Suppose we take a vertical cylinder with a small leak at the bottom, and fill it with water. The pressure across the leak will be proportional to the depth of the water, and the rate at which water flows through the leak will be proportional to the pressure. This means that the rate at which water leaks out of the cylinder is proportional to the amount of water present. This is precisely the same behaviour as the decay of a radionuclide (popularly referred to as a "radioactive isotope") – i.e. the rate of decay is proportional to the amount of the nuclide present at any instant. Therefore we can use a leaky cylinder as an "analogue" for the process of radioactive decay. We can do more than that: if the water that leaks out of the cylinder is caught in a second cylinder, then that represents the amount of the decay product accumulating over time. In addition, if this "daughter" nuclide is also radioactive, its decay can be represented by a leak in the second cylinder, and so on. Therefore we have a simple analogue computer for showing the time-variation of the different members of a radioactive decay series.
By using the volume of water to represent money, quite complicated analogues have been constructed for economic models.
Numerical values are represented by physical movement in the slide-rule, but research machines have been designed in which the rotation of a shaft is used. Mathematical functions can be represented by the profile of a cam. Several units can be coupled together with pulleys and belts, and quite complicated problems can be solved. If the linkage is done via cogwheels, then it can be difficult to decide whether we have an analogue or a digital computer.
The type of electronic analogue computer formerly used in research laboratories consisted of a wall-sized panel divided into a large number of rectangular modules, each having a number of sockets and lamps. The sockets were joined up with a tangle of different-coloured leads, and the results appeared as the flashing of the lamps and readings on voltmeters. In more recent machines, the layout of the circuit is much clearer, and very close to the way that the circuit is drawn out on paper. In the 1930s, a machine for doing calculations would have been called a calculator, while the term "computer" meant either a person who did calculations, or an analogue computer. In his stories about robots, Isaac Asimov recognised that they would be controlled by some sort of computer, and he gave them "brains" in the form of analogue computers involving the circulation of electrons and positrons in a sponge-like metallic structure. If instead he had described electrons and holes (i.e. "bubbles" in the sea of electrons) circulating in silicon or germanium, then he would have been even more prophetic. Analogue computers were still of practical importance in the 1960s, and many of the calculations behind the Apollo moon expeditions were carried out on this type of machine.

Recorded information
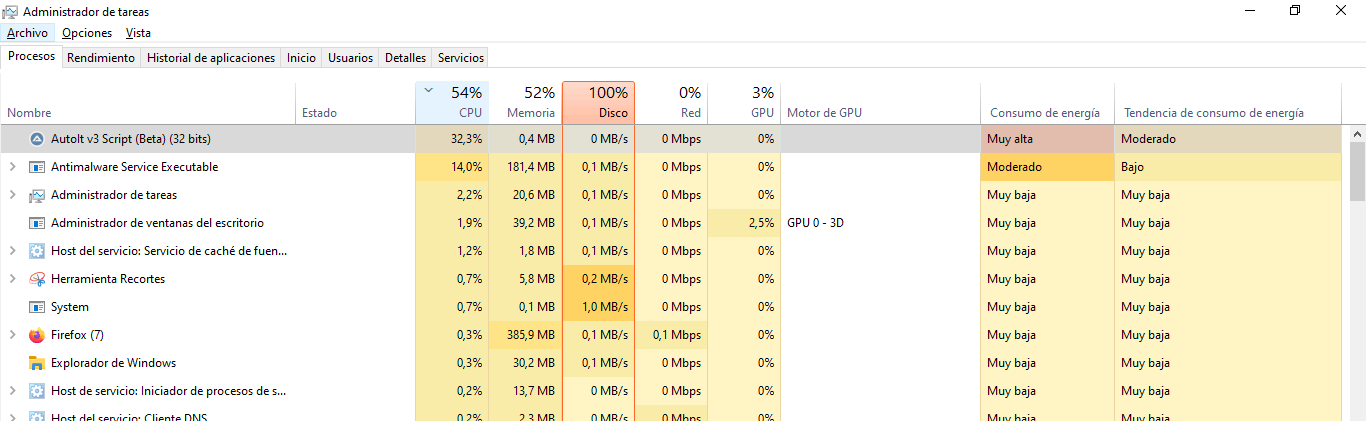This screenshot has height=421, width=1366.
Task: Sort processes by Memoria column header
Action: [527, 104]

Complete the following
1 - In the passage on analog computers, repeat the text word for word, beginning at the words "By using the" and stopping after "a digital computer.".
2 - Answer these questions using the passage on analog computers:
(a) In the leaky-cylinder model, what does water caught in a second cylinder stand for?
(b) In economic models built this way, what does the volume of water represent?
(c) In the 1930s, what did the word "computer" mean?
3 - Turn the paragraph of the analog computer passage that opens with "Numerical values are represented by physical movement" into a short list that keeps its main facts.

Exercise solutions
1 -
By using the volume of water to represent money, quite complicated analogues have been constructed for economic models.
Numerical values are represented by physical movement in the slide-rule, but research machines have been designed in which the rotation of a shaft is used. Mathematical functions can be represented by the profile of a cam. Several units can be coupled together with pulleys and belts, and quite complicated problems can be solved. If the linkage is done via cogwheels, then it can be difficult to decide whether we have an analogue or a digital computer.

2 -
(a) The amount of the decay product building up over time.
(b) Money.
(c) Either a person who did calculations, or an analogue computer.

3 -
- The slide-rule represents numbers by physical movement; some research machines use the rotation of a shaft instead.
- The profile of a cam can represent a mathematical function.
- Pulleys and belts can couple several units together to solve quite complicated problems.
- When the linkage uses cogwheels, it can be hard to tell whether the machine is an analogue or a digital computer.